--- TASK OBJECTIVE ---
Would you please retype, exactly, the lines of the listing below between the line with "For every named target in this 768×2291" and the line with "Suscríbete (229, 1276)", inclusive?

--- RECORDED INFORMATION ---
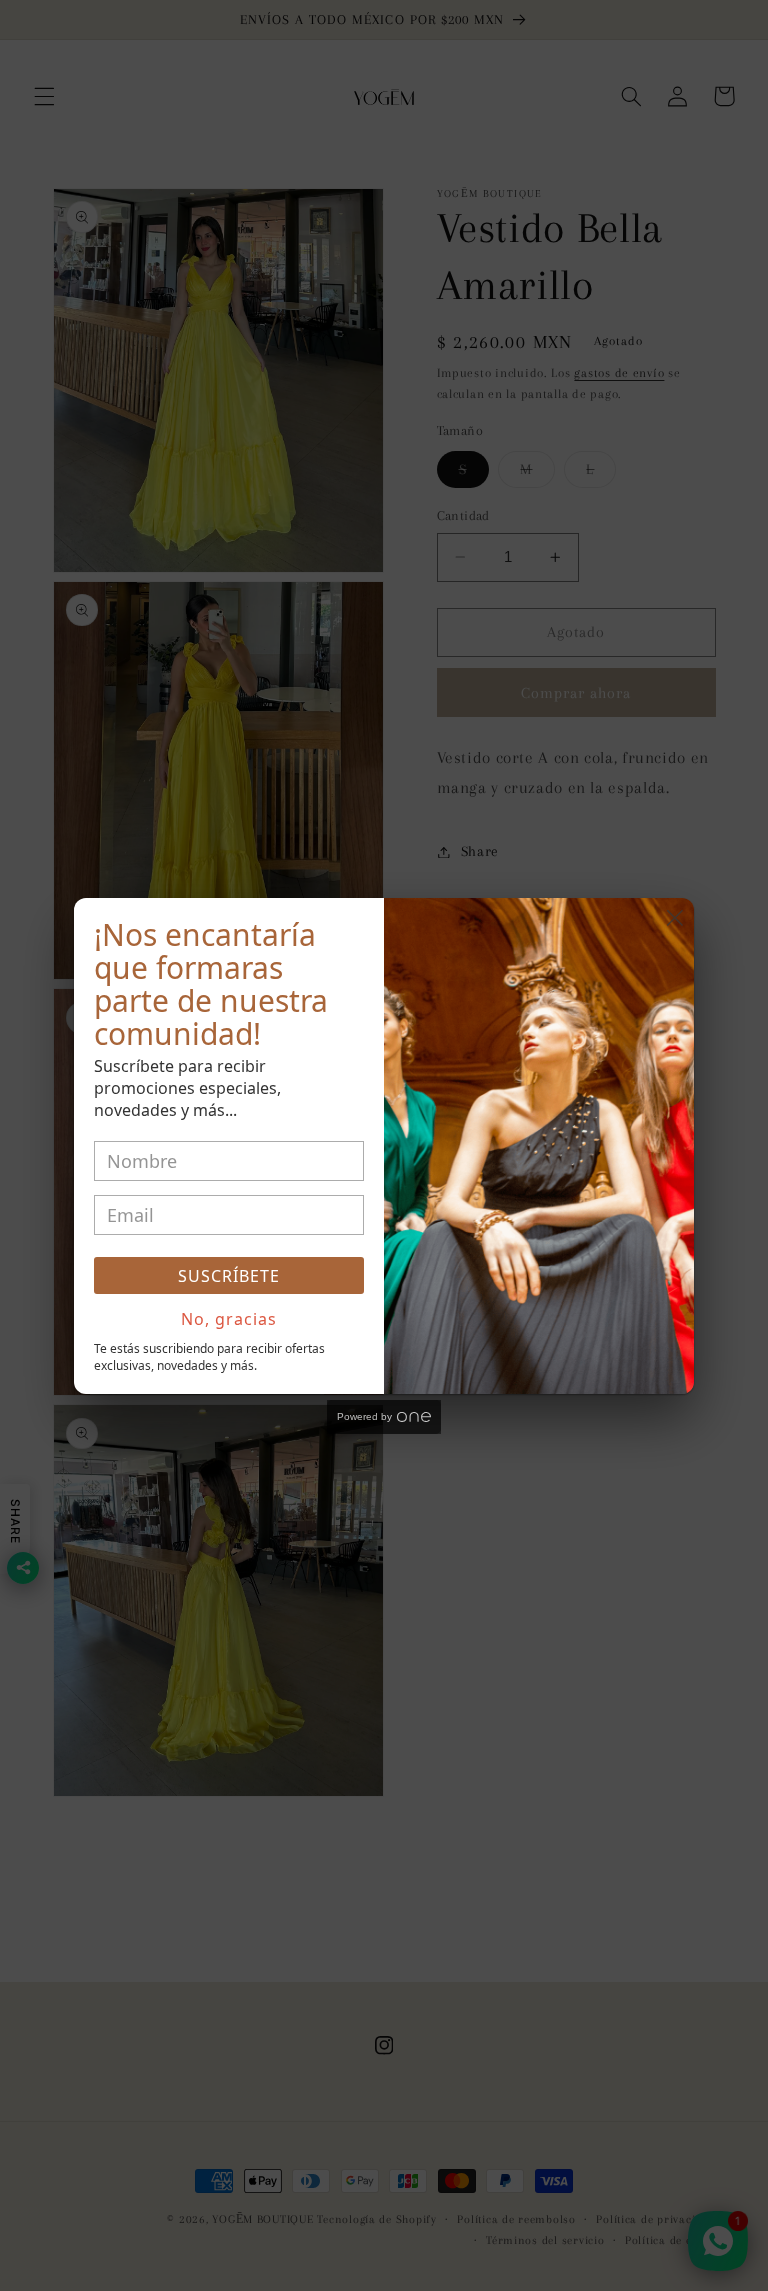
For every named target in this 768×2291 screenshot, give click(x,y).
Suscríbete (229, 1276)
---
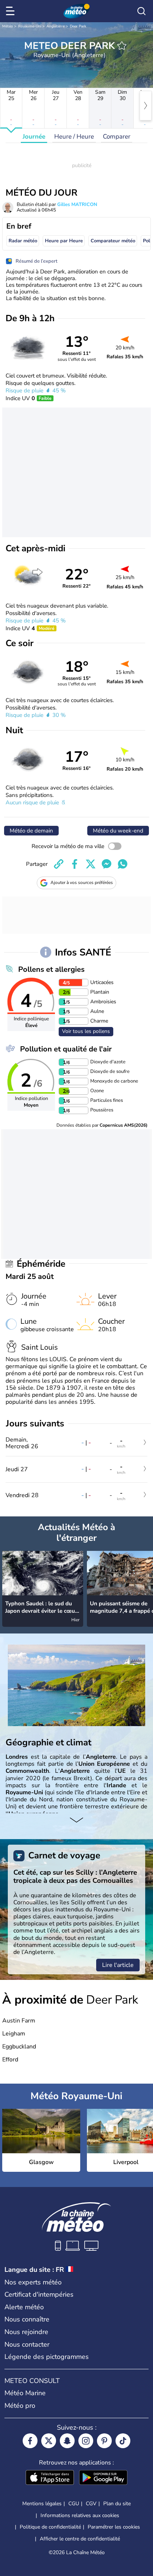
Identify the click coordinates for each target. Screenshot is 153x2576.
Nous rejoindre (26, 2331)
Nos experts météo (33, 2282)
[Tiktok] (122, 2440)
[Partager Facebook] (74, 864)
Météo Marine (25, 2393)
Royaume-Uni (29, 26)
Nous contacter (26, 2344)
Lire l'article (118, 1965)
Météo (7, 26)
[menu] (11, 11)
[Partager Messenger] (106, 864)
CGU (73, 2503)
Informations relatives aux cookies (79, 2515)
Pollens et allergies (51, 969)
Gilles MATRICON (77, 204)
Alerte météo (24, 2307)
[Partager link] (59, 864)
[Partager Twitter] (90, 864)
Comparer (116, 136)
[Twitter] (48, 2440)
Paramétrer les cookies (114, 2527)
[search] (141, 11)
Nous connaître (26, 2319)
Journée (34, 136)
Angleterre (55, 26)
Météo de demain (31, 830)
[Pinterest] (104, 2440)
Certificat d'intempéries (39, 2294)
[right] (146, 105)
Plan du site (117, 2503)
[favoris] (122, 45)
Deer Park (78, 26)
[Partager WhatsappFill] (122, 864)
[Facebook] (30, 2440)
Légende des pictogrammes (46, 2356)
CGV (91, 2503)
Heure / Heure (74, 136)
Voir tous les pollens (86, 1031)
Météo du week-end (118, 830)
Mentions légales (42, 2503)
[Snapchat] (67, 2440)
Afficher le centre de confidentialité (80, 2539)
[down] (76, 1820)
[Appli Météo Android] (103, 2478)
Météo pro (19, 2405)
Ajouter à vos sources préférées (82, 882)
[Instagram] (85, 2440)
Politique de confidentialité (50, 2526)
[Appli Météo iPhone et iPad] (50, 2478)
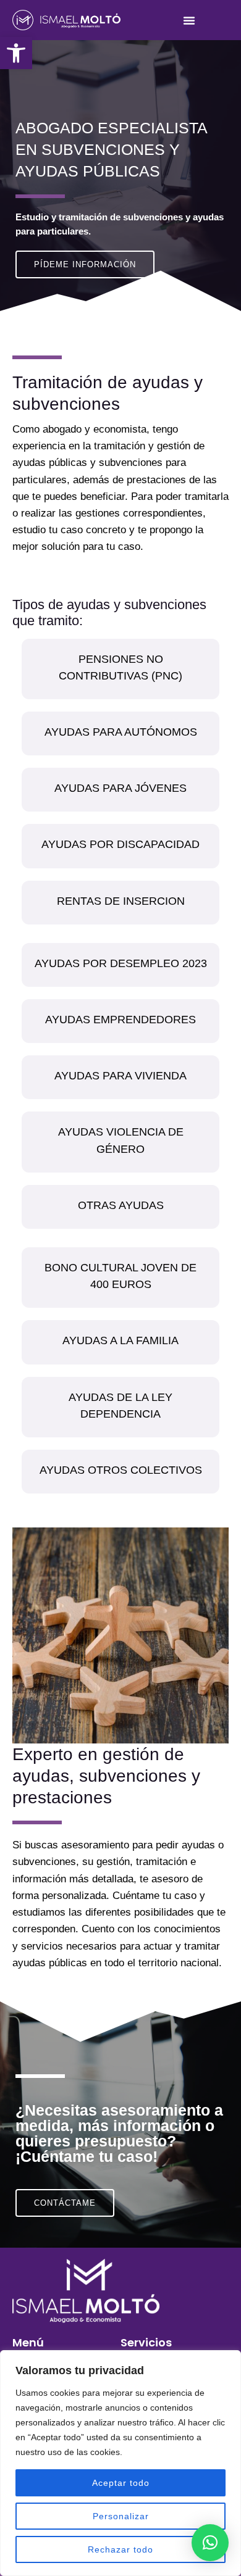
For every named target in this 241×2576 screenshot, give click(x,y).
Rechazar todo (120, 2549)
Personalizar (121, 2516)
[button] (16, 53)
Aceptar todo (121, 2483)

--- ANSWER ---
For every named target in this 768×2291 screenshot, give click(x,y).
Suscríbete (229, 1276)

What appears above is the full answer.